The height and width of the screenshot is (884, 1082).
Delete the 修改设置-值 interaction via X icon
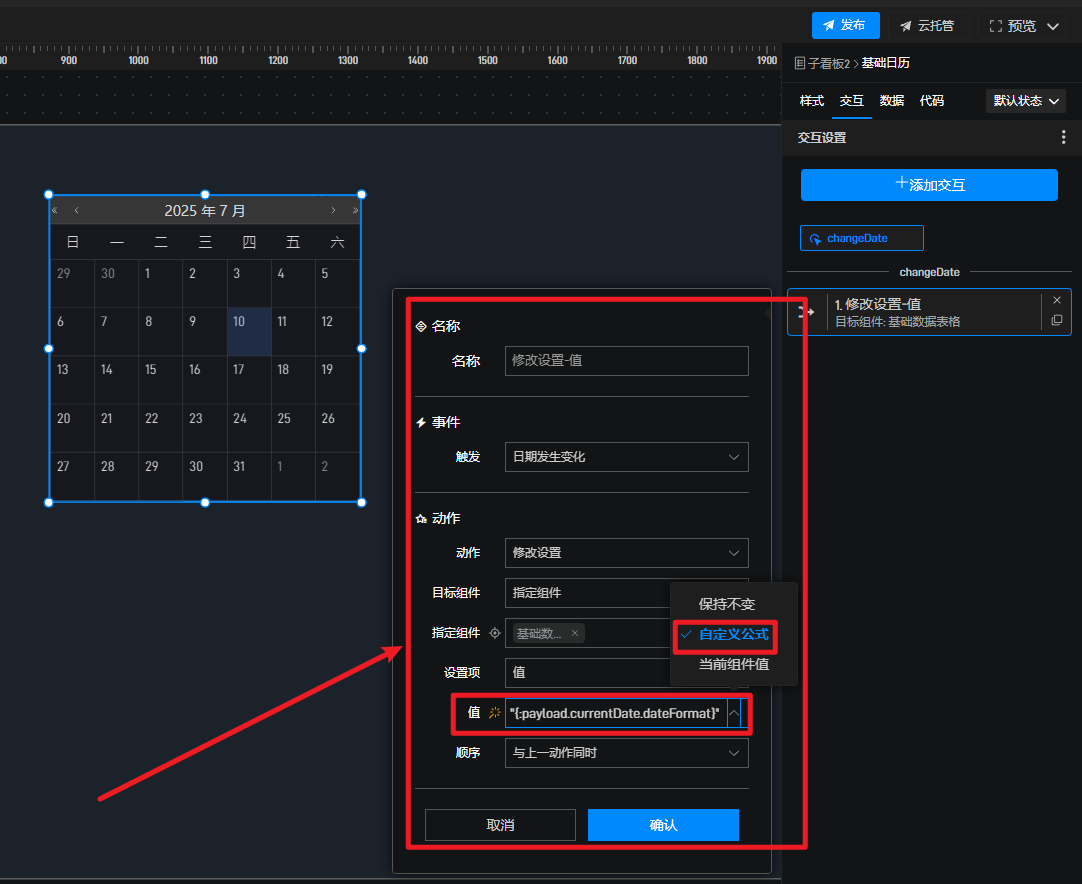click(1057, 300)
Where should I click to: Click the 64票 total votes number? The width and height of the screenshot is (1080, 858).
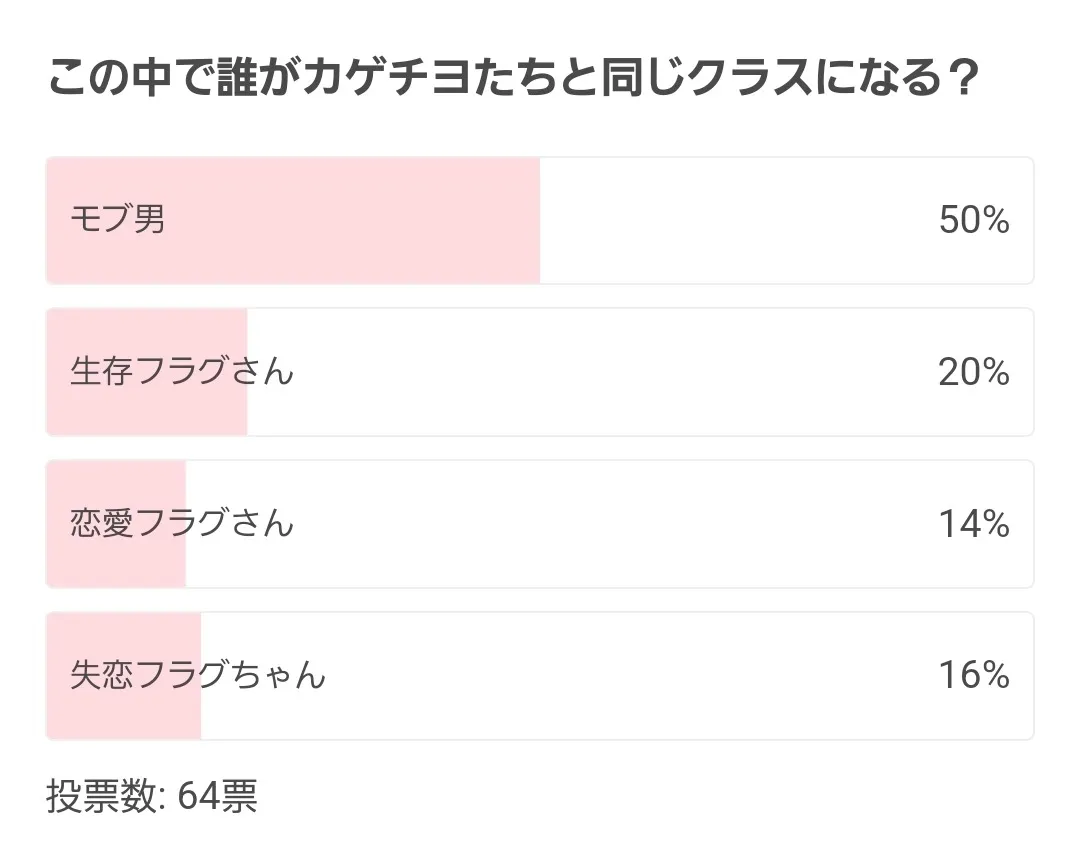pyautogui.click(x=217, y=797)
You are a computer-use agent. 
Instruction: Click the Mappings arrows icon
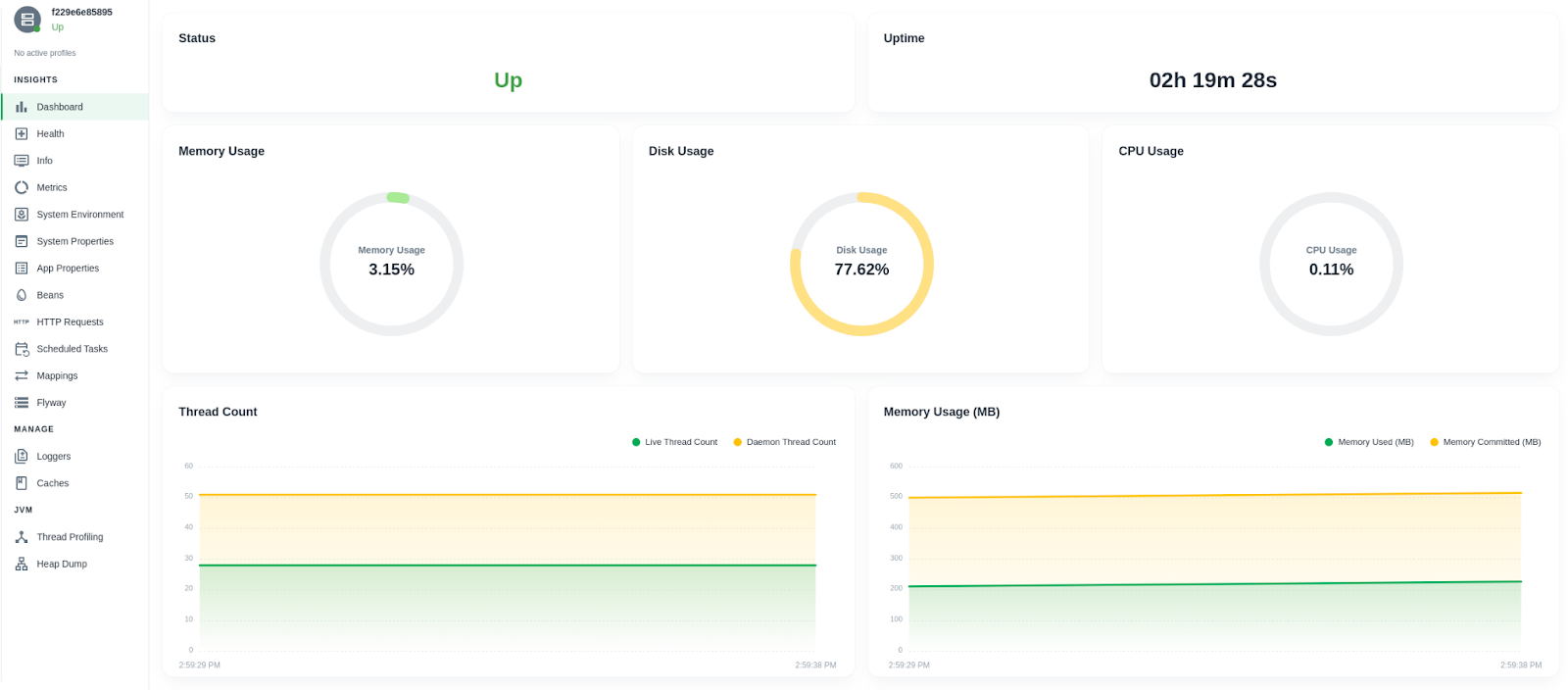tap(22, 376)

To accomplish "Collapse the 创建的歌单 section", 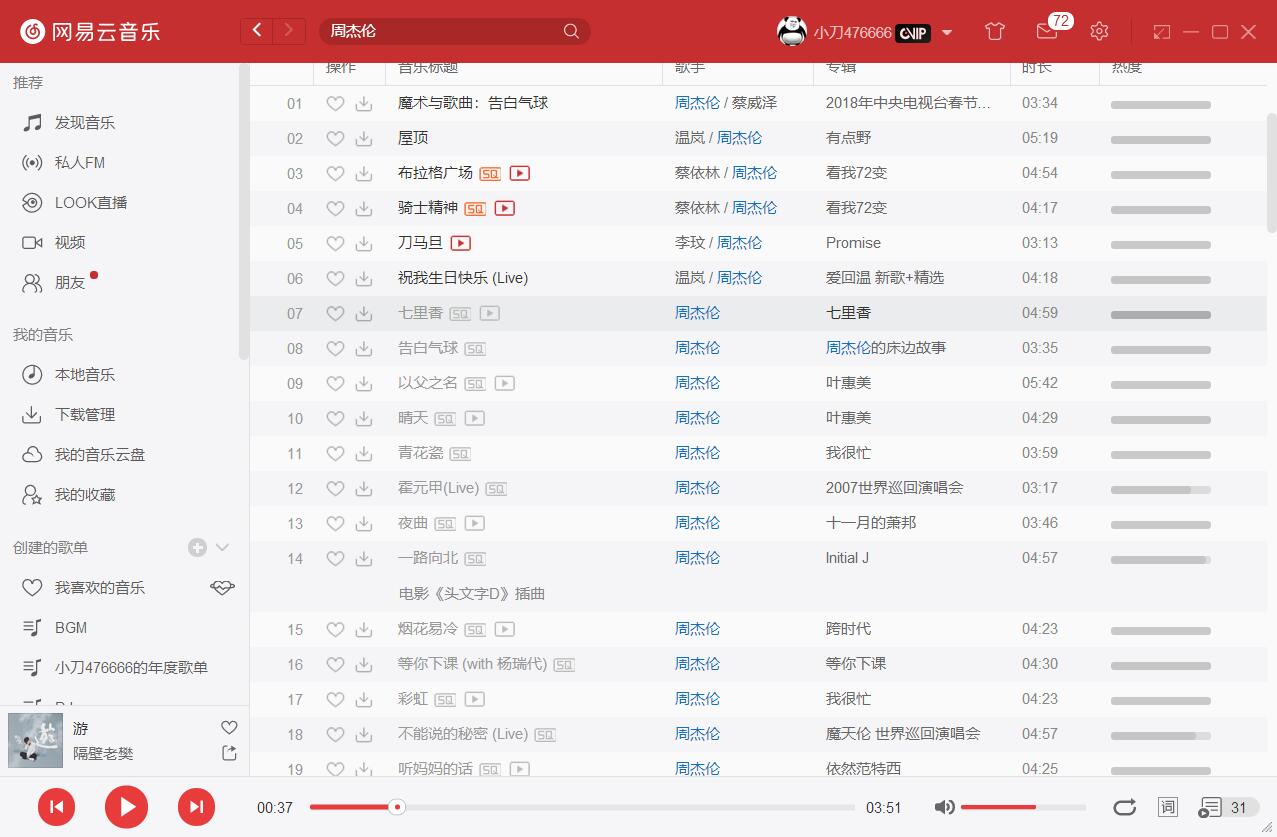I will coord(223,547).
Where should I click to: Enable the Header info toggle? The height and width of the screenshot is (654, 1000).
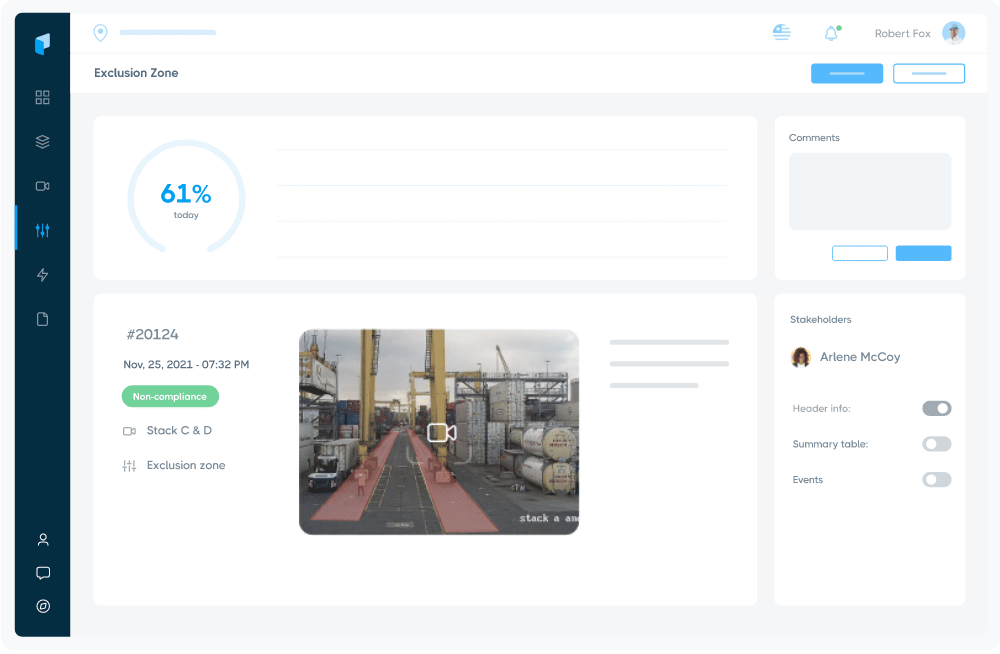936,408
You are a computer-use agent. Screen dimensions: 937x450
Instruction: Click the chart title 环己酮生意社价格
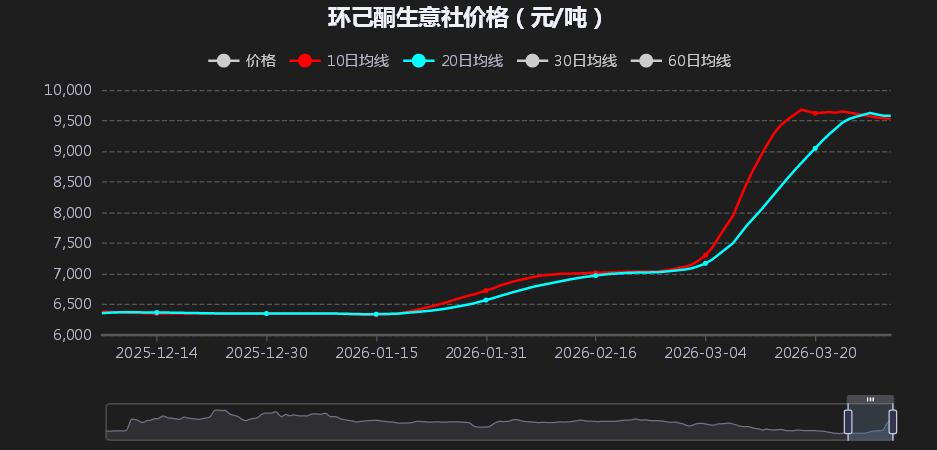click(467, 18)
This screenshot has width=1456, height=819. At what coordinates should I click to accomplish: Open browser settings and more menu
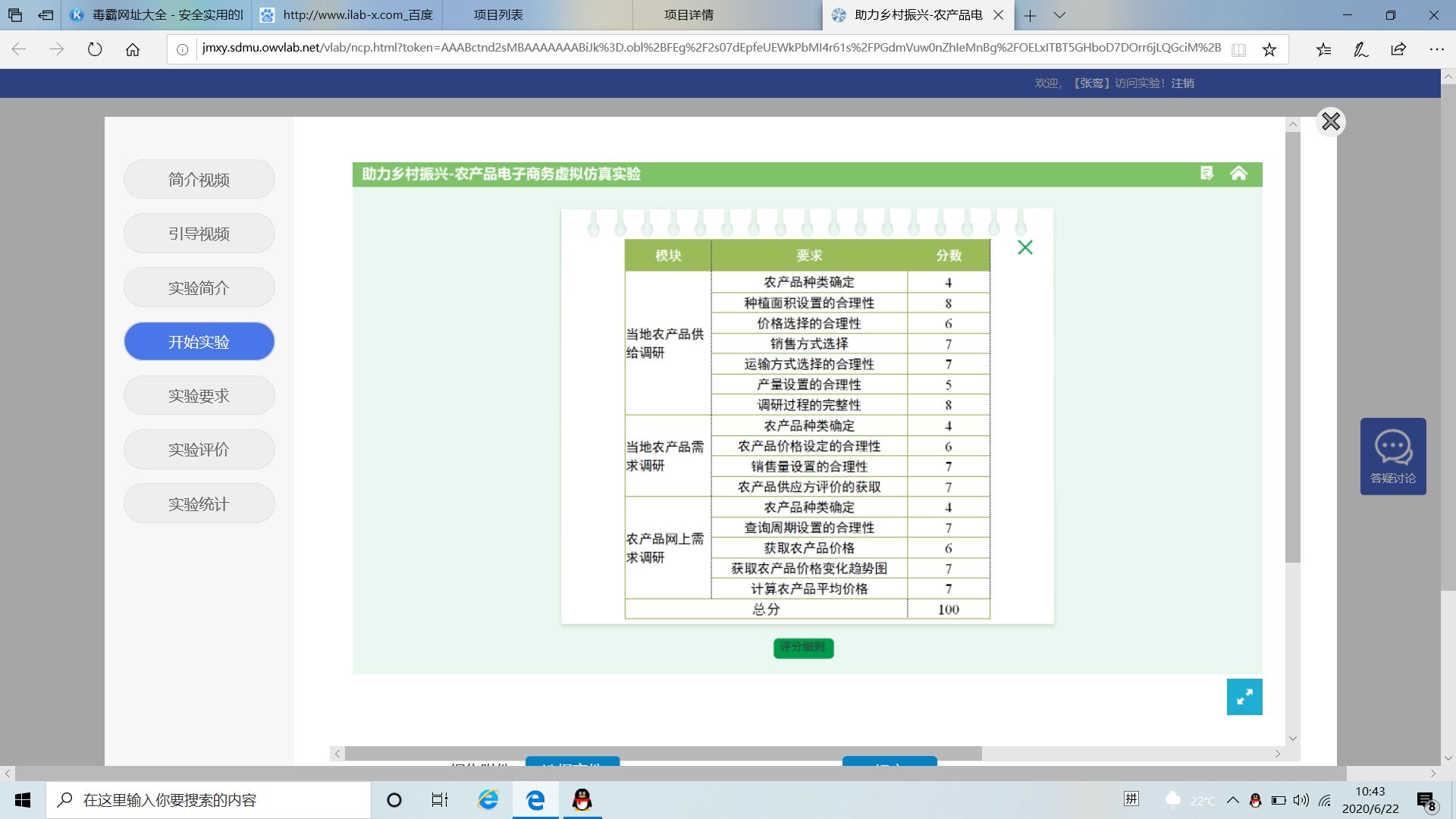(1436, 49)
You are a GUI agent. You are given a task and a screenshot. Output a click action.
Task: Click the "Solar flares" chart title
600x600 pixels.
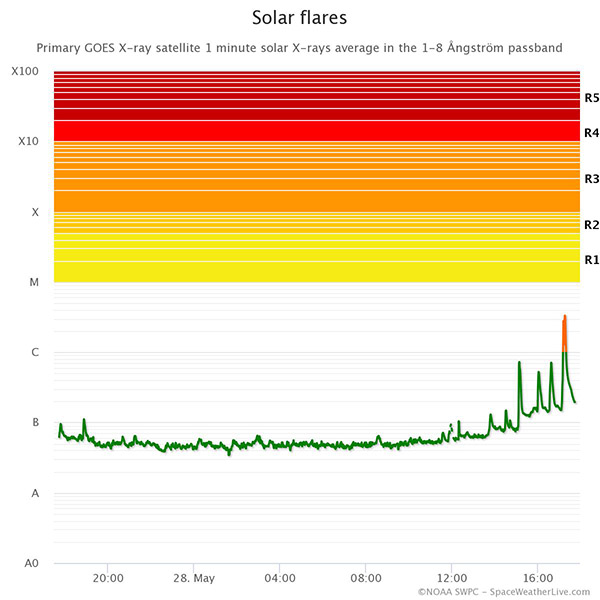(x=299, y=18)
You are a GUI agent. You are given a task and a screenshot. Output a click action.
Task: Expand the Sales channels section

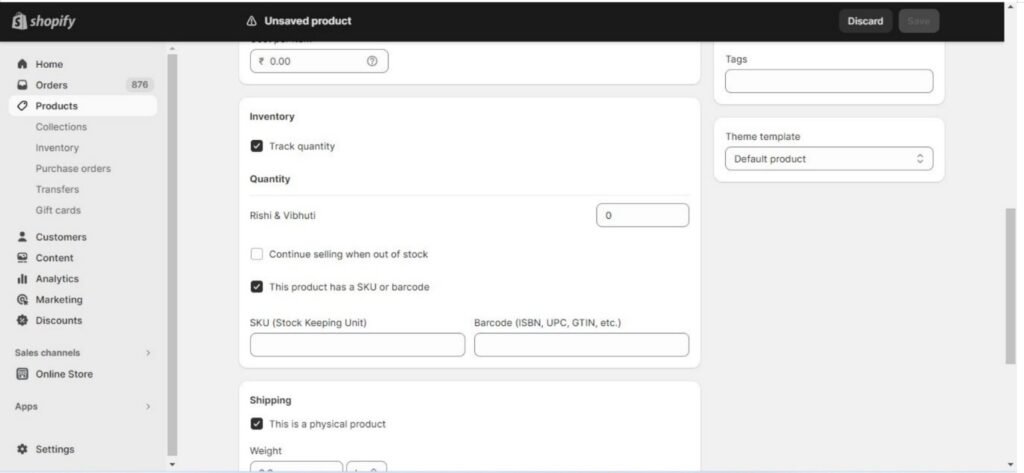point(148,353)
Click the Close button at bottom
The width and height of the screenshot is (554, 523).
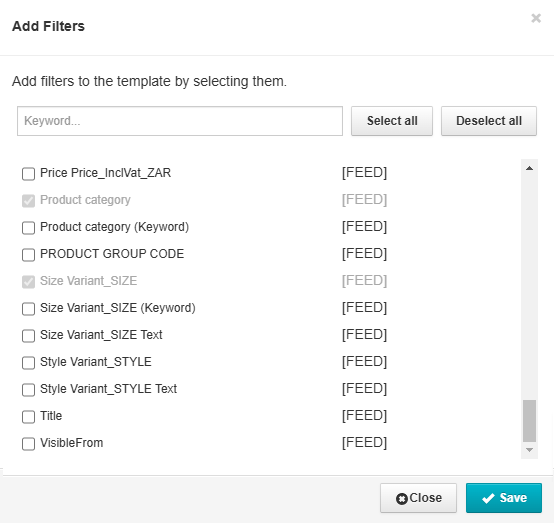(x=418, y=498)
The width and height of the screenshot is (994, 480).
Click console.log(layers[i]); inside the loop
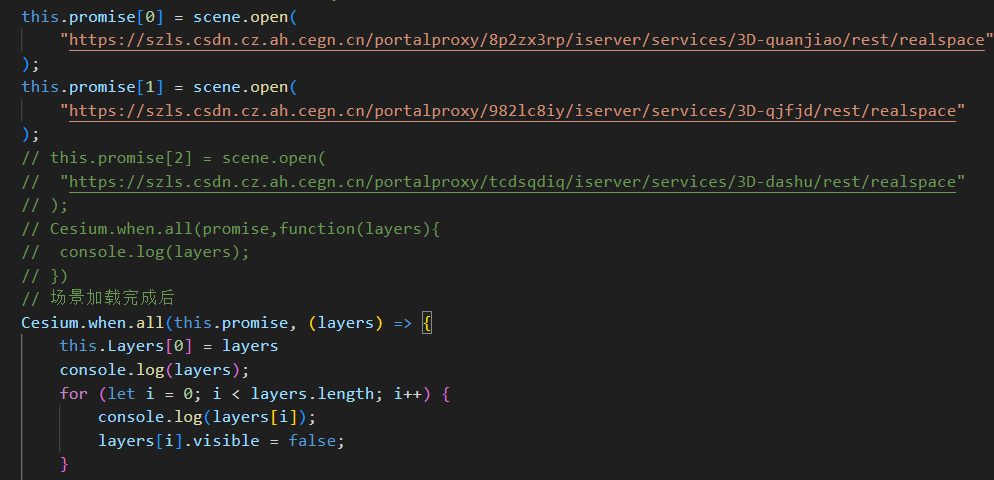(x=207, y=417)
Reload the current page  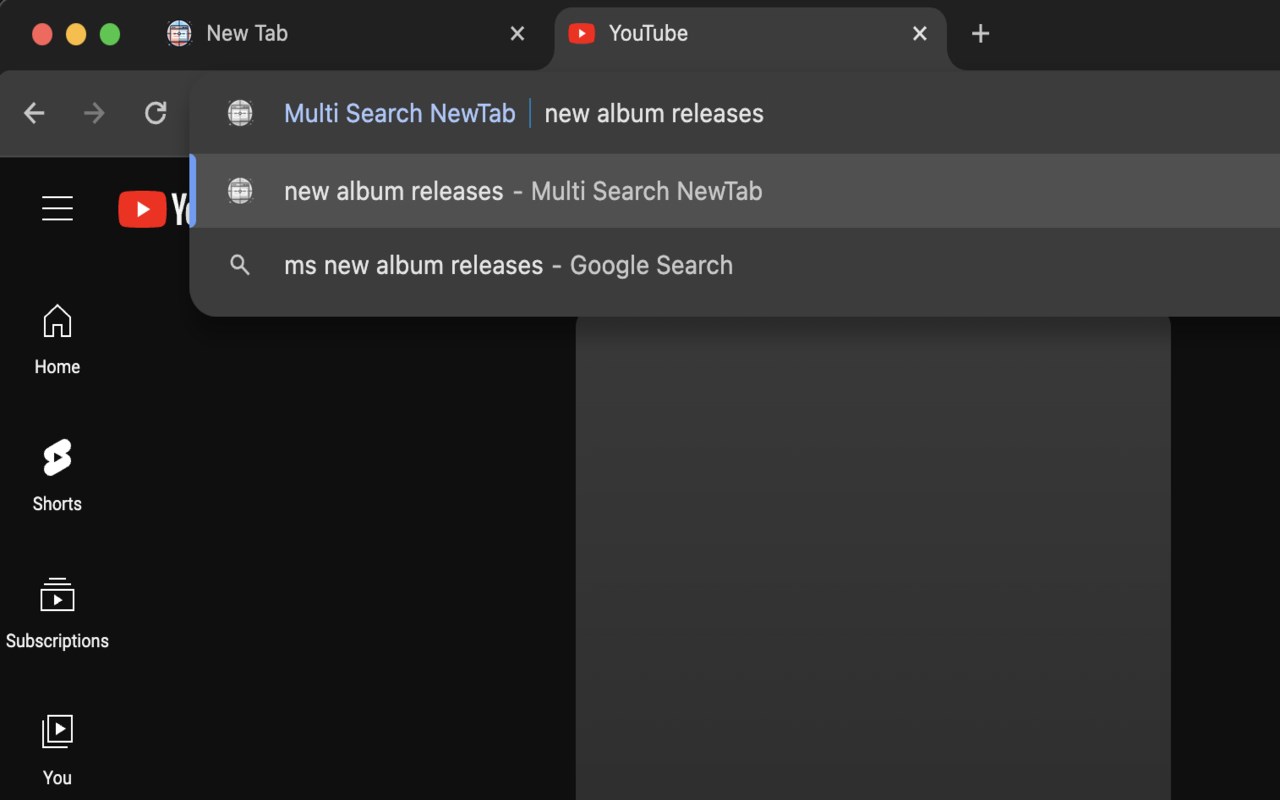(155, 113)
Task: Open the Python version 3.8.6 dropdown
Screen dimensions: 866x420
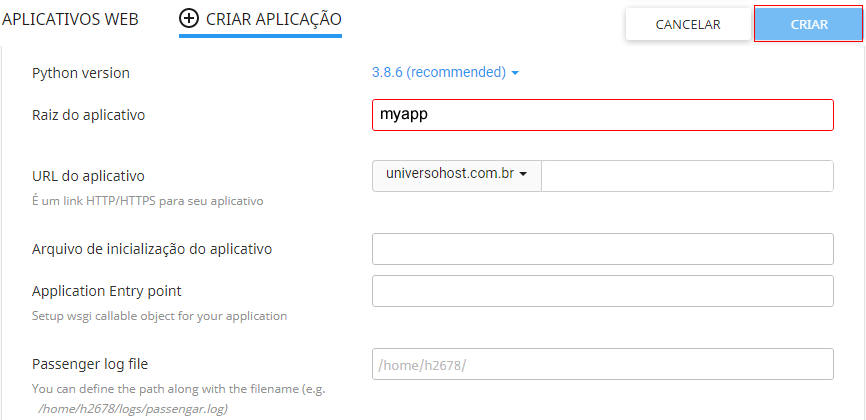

********

What is required - Count the lines in the data above that contain the string "height", and reply with only that number.

Result of this exercise - 6